Balaiada Revolt
| Date | 1838–1841 |
| Location | Province of Maranhão, Brazil |
| Result | Imperial victory |

Belligerents
- Empire of Brazil National Guard; Imperial Navy;: Rebels Balaios; African slaves;

Commanders and leaders
- Luís Alves de Lima e Silva: Cosme Bento † Raimundo Gomes

Strength
- 10,000–12,000: 8,000
- Casualties and losses: 3,000+ killed (between rebels, civilians and military)

= Balaiada =

The Balaiada was a social revolt between 1838 and 1841 in the interior of the Province of Maranhão, Brazil.

==Background==
During the imperial period, the Maranhão region, which exported cotton, suffered a severe economic crisis because of competition with the increasingly-productive United States. In addition, the cattle industry consumed a large part of the workforce in the region. Those factors explain the involvement of the slaves and the poorly-paid free workers in the movement.
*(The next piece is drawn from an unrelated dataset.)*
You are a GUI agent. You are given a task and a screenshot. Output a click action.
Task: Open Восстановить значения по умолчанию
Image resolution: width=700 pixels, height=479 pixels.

A political power dispute arose in the heart of the elite class, which was reflected in Maranhão by the opposition of liberals (bem-te-vis) and conservatives (cabanos). When Pedro de Araújo Lima, Marquis of Olinda became prime minister, provoking the so-called regresso conservador ("conservative regression"), the Maranhão conservatives took advantage of the opportunity to remove the liberals in power and also to weaken them further by contracting the service of the cattle ranchers, traditionally supported by the liberals.

==Revolt==

Map of the main revolutions that occurred in Brazil before 1840.

The event that began the revolt was the detention of the brother of rancher Raimundo Gomes from the ranch of his father, Inácio Mendes, a contingent of the National Guard, invaded the municipal jail and freed him, in December 1838. Afterward, Gomes, with the support of Cosme Bento, an ex-slave with a force of 3,000 escaped Africans, and Manuel Francisco dos Anjos Ferreira, called the balaio ("basket") because he was a basketmaker, spread the revolt across the interior of Maranhão, conquering the province's second city in importance, Caxias, and going on to Piauí.

==Repression==
Despite liberals' attempts to control it, the movement acted on its own and got out of control. In the face of a growing mass of people, local elites sought ways to stop the revolt. The imperial government sent troops under the command of Colonel Luís Alves de Lima e Silva and made him the president of the province. By combining political pacification and a military offensive and by offering amnesty to the rebels who aided in the repression, a series of victories led to the successful pacification of the province in 1841.

The leaders of the movement were killed in battle or captured. Many of the captured like Cosme Bento were sentenced and executed by hanging.

==Legacy==
For his work in the Province of Maranhão, Lima e Silva received the title of Baron de Caxias.